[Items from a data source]
++++++++++
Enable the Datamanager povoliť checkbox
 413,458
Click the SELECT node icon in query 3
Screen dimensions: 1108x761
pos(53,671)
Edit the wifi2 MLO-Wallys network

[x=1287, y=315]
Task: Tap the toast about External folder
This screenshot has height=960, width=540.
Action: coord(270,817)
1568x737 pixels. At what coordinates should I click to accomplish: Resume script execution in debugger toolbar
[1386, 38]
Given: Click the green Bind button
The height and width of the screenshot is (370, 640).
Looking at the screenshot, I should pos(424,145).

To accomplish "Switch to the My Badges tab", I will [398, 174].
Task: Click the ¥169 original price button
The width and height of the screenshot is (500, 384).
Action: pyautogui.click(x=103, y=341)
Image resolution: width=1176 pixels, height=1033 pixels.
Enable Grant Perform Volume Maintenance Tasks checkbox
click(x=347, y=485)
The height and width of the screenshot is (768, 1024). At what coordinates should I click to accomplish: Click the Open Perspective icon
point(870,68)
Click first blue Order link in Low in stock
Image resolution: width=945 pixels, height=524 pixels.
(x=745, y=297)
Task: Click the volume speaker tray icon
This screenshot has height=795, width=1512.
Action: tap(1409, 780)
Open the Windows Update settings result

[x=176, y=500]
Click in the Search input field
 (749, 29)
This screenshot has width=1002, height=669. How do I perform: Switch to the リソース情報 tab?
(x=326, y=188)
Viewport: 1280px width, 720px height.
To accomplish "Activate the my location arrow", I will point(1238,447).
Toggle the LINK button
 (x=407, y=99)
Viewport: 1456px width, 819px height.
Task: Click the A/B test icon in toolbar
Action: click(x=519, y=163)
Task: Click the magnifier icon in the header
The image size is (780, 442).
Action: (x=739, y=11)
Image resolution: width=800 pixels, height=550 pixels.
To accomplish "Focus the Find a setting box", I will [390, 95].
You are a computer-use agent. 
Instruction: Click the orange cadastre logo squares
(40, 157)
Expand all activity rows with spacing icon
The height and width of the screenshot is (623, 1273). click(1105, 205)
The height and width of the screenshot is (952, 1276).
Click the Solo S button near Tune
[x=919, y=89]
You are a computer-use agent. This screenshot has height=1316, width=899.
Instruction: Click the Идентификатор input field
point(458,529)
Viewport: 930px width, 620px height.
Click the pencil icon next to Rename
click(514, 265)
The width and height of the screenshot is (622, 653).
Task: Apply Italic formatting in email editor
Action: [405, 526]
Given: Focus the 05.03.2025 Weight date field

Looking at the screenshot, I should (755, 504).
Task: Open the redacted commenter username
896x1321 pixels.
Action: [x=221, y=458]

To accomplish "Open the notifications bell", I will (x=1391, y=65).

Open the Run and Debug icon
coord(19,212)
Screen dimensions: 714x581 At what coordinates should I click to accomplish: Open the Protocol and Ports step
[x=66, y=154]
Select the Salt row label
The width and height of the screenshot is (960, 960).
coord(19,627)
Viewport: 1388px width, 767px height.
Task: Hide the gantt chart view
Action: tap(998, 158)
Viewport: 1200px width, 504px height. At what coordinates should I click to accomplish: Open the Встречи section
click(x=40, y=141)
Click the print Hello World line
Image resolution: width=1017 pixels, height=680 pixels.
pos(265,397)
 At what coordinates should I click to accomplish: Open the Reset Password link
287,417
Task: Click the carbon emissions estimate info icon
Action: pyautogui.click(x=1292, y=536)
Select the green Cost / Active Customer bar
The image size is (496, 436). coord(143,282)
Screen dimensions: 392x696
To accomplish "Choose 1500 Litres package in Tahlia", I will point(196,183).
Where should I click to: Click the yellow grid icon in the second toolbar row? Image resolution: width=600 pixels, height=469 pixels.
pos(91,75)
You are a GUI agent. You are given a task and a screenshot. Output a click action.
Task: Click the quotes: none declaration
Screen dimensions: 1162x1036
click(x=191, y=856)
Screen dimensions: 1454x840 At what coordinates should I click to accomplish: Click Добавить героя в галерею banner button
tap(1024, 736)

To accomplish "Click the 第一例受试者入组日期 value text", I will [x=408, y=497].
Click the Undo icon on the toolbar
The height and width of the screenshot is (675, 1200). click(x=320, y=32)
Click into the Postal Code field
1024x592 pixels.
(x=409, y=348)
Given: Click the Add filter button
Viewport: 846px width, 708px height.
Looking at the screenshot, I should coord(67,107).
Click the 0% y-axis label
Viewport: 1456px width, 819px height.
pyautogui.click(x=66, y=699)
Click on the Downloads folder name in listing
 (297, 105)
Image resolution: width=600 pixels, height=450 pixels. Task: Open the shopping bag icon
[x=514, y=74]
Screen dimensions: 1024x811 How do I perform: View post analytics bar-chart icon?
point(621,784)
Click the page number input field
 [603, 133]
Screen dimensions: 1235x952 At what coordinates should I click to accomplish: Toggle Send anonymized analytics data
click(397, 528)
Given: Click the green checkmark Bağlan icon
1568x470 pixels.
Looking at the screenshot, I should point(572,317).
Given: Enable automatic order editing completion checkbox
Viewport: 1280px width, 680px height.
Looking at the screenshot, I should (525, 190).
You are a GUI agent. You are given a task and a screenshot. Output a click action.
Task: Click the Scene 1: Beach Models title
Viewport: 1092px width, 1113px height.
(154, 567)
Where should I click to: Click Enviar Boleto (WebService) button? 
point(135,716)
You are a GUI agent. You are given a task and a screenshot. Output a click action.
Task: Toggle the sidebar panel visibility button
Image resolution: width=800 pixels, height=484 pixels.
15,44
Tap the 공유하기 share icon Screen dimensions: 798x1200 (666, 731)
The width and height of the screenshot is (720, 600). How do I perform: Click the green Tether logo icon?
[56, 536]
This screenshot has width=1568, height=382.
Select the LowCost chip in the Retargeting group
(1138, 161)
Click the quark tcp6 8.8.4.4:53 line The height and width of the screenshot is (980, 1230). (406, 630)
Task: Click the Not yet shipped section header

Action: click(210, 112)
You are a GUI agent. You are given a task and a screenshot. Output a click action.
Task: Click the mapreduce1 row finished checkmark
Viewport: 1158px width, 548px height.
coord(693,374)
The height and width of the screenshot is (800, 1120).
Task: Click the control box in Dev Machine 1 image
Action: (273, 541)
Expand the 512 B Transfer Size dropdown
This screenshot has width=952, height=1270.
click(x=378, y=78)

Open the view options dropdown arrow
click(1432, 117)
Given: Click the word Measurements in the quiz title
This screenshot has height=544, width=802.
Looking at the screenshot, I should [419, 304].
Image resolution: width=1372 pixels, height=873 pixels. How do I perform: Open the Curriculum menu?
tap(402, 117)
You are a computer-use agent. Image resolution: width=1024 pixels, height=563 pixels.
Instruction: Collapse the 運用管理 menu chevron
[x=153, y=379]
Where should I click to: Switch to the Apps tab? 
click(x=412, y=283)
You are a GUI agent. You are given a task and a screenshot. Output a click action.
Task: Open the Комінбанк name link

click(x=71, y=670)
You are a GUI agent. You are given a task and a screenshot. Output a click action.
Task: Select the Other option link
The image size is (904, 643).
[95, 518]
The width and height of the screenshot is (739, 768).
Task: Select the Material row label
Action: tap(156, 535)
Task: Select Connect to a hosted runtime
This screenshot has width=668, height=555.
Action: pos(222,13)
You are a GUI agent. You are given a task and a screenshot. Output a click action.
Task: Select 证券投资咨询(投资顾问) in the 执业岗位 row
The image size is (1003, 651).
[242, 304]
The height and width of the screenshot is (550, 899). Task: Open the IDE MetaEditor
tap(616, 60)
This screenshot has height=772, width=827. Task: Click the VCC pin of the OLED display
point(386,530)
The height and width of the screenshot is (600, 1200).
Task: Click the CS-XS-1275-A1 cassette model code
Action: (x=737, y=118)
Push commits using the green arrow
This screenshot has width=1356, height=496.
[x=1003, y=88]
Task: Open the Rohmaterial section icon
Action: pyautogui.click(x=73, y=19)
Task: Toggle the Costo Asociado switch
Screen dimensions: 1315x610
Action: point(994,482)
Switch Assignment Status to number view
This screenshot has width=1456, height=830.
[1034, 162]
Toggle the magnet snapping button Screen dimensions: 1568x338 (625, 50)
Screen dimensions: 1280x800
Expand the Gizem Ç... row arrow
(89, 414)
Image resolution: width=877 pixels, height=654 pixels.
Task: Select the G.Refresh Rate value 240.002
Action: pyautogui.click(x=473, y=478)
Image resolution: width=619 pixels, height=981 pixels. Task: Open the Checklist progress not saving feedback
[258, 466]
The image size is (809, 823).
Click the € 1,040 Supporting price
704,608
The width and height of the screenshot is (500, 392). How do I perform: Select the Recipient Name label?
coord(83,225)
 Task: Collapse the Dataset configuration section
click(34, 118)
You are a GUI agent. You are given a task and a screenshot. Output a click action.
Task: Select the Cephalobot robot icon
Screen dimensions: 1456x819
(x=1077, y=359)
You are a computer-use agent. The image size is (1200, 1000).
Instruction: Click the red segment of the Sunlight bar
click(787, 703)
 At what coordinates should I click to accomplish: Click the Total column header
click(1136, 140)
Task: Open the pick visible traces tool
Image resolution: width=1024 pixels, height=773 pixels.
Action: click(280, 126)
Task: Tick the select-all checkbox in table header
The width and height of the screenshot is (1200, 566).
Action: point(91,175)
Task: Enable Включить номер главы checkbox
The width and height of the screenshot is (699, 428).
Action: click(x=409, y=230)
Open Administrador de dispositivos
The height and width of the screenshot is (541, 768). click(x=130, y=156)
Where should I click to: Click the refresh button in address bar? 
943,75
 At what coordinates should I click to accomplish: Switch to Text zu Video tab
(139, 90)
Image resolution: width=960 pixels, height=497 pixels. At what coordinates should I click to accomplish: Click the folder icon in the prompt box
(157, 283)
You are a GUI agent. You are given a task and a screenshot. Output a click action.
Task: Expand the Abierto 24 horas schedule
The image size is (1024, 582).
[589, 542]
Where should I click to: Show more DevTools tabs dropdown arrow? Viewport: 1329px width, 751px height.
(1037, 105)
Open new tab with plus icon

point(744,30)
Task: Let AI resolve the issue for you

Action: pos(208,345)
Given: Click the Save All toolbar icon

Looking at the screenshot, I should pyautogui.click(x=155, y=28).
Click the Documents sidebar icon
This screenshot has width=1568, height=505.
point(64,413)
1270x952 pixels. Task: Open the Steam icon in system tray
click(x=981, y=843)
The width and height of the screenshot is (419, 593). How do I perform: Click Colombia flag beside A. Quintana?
++++++++++
What is required> Filter these records, keeping every line where the word "will" occurs.

Solution>
To accomplish "Switch to the My Badges tab", I will [398, 174].
To accomplish "Activate the my location arrow", I will point(1238,447).
To accomplish "Focus the Find a setting box", I will [390, 95].
To accomplish "Open the notifications bell", I will (x=1391, y=65).
To accomplish "Choose 1500 Litres package in Tahlia", I will point(196,183).
To accomplish "Click the 第一例受试者入组日期 value text", I will [x=408, y=497].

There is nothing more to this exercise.